═════ Excerpted text
Fairley says he was harassed for months after the beating because he yelled for the other guards to stop. His co-workers called him "social worker" and "inmate lover" and said that he couldn't fight anymore since he had gotten married. Gackowski said other guards made cooing noises at him over their two-way radios "because he was a stool pigeon" for being a friend of Fairley's and testifying about the beatings. According to Fairley, a lieutenant and other guards set him up to be cut by a prisoner with a razor. Complaints to IAD fell on deaf ears. "They had my complaint for seven months and never interviewed any of my witnesses," said Gackowski.
This difficult situation became intolerable when a guard told Gackowski that Fairley was "a weak link in the chain" and that weak links had to be "buried." Both men took this as a death threat. Both have wives and two young children. On February 3, 2003, both decided to seek a transfer from jail duty and, when it was refused, both resigned. Fairley was an eight-year veteran guard, Gackowski had been in a guard's uniform for seven years. Neither had any disciplinary problem greater than being a couple of minutes late for work.
"I wouldn't be a part of the boy's club, and neither would Roger," said Gackowski. "We wouldn't go along with the status quobrutality."
══════════
═════ Extracted entries
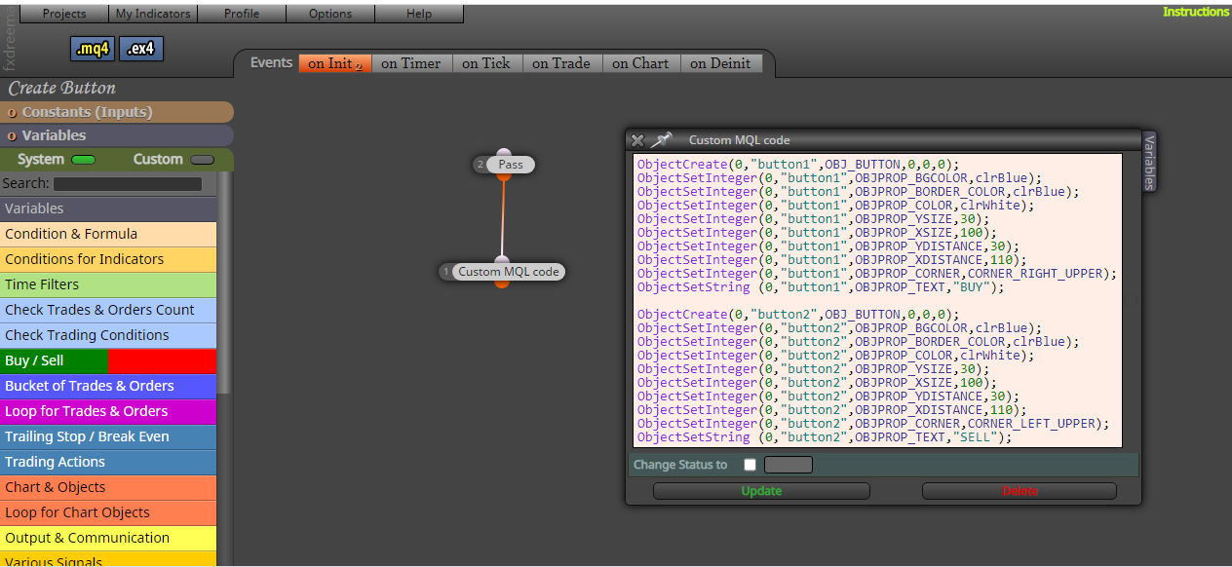
Task: Export project as .ex4 file
Action: click(x=141, y=49)
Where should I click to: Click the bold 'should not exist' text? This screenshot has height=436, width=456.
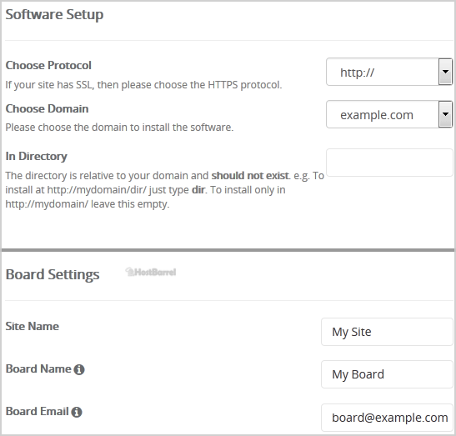pos(250,176)
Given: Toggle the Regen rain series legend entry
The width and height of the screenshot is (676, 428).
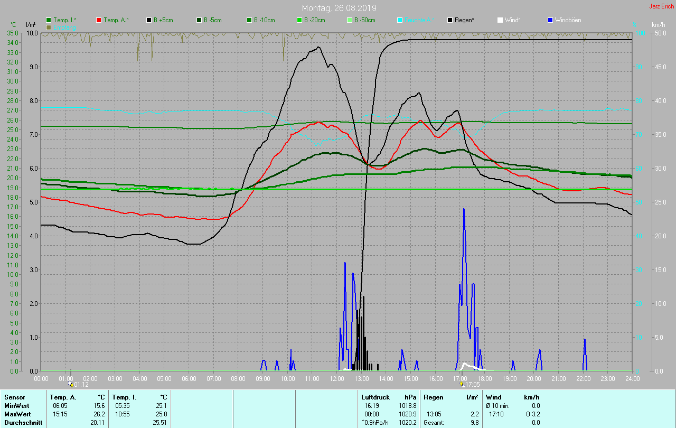Looking at the screenshot, I should [x=450, y=20].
══════════
Required action: Carry on the text about the jail guards Fairley and Gackowski, picking up after its last sentence.

Output:
Charles Holman, the internal affairs investigator who investigated the beatings, also felt the pressure. Sheahan insisted his guards only made "procedural" errors, but Holman's report sustains charges of brutality against a supervisor and other violations against nine other guards. Holman's supervisor pressured him to rethink his findings. When he refused, Holman was accused of leaking the results of his confidential internal affairs investigation to the media and summarily reassigned. Holman denies the accusation.
Ironically, despite having the testimony of two guards who witnessed the beatings, none of the guards who participated in the beatings have been disciplined. IAD ruled the guards' and prisoners' claims "inconclusive," a finding midway between sustained and exonerated.
Aftermath
In April 2003, with U.S. Rep. Jesse Jackson Jr. (D-Ill.) calling for a federal investigation of brutality at the jail, Cook County State's Attorney Richard Devine opened a criminal investigation into the jail beatings. Cook County Chief Criminal Judge Paul Biebel Jr. said that a grand jury would also investigate the jail. The grand jury would not seek indictments, but only weigh whether state statutes have been violated. Federal prosecutors announced a federal probe into possible criminal acts associated with the beatings and the U.S. Department of Justice launched a civil rights investigation into the 1999 beatings.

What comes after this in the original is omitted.